Eigentlich könnte man sie fast bewundern, die machiavellistische Weitsicht, mit der George W. Bush "gefährliche" Themen aus dem Weg räumt: Ein geradezu strategischer Schachzug gelang ihm mit der Ernennung Henry Kissingers zum Chef der "unabhängigen" Kommission, die untersuchen soll, wie es zu den Anschlägen vom 11. September 2001 kam. Der "Ermittler" Kissinger ist der Kissinger, der am 11. September 1973 einen blutigen Putsch in Chile einfädeln half und hinterher die Fakten vertuschte, der Kissinger, der den Vietnamkrieg hinauszog und den heute Richter in Chile, Argentinien und Spanien wegen Menschenrechtsverbrechen hören wollen.

Das ist aber auch der Henry Kissinger, der als weitsichtiger Architekt der Öffnung nach China und Jongleur der Rüstungskontrollverträge mit der UdSSR noch heute Ansehen genießt als Staatsmann von Format. Besonders im Umfeld der Demokraten und im gemäßigten Flügel der Republikaner: Wo vor Monaten Forderungen laut wurden, dass doch untersucht werden müsse, warum die saudischen Flugzeugattentäter ihren Anschlag über Jahre hinweg vorbereiten konnten. Behinderten möglicherweise die engen Beziehungen der Familie Bush zur Königsfamilie in Riad gründliche Ermittlungen? Was geschah im Juli 2001 mit einer Warnung des Anti-Terrorismuschefs im Nationalen Sicherheitsrat an den Präsidenten, "bin Laden ist entschlossen, in den USA loszuschlagen"?

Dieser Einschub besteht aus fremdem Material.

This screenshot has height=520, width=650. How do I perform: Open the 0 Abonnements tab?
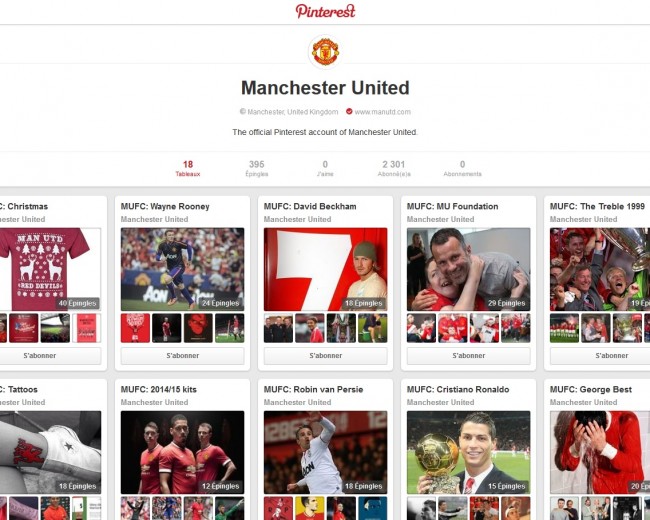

Bush hat sich Forderungen nach einer Untersuchung lange widersetzt, und das Thema mit der Irak-Kampagne in den Hintergrund gedrängt. Und jetzt kommt Kissinger, von dem Bush nichts zu befürchten hat und der als Inbegriff des realpolitischen Amerikas gilt. Schon Reagan hatte dessen Image ausgeschlachtet, obwohl er im Wahlkampf gegen Kissingers Detente zu Felde gezogen war; Kissinger galt den ganz Rechten als Symbol des verpönten, weil internationalistisch angehauchten Wall Street Establishments. Trotzdem ernannte ihn Reagan 1983 zum Chef einer "überparteilichen" Kommission zu Mittelamerika. In El Salvador mordeten damals rechte Todesschwadronen, US-Militärhilfe verhinderte den Kollaps des Regimes, und die CIA finanzierte die nikaraguanischen Contras. Im von den Demokraten kontrollierten Kongress wollten da viele nicht mitziehen, trotz Reagans Alarmruf, die Sowjetunion habe via Kuba und Nikaragua einen "Angriff auf den amerikanischen Kontinent" gestartet. Henry musste her, der holte auch ein paar Demokraten in seine Kommission, und bekannte dann in seinem Abschlussbericht, dass die USA die sozialen Hintergründe der Konflikte angehen, ebenso aber die Militärhilfe für El Salvador "deutlich" erhöhen müssten. Reagan hatte genau das hören wollen und konnte seiner viel kritisierten Politik ein neues Mäntelchen umhängen. George Bush hätte jetzt auch gern so ein Mäntelchen, man weiß ja nie, wie der "Terrorismuskrieg" weitergeht, und was noch alles ans Tageslicht kommt. Henry wird das schon richtig machen. Enthüllende Veröffentlichungen waren dem schon immer ein Gräuel.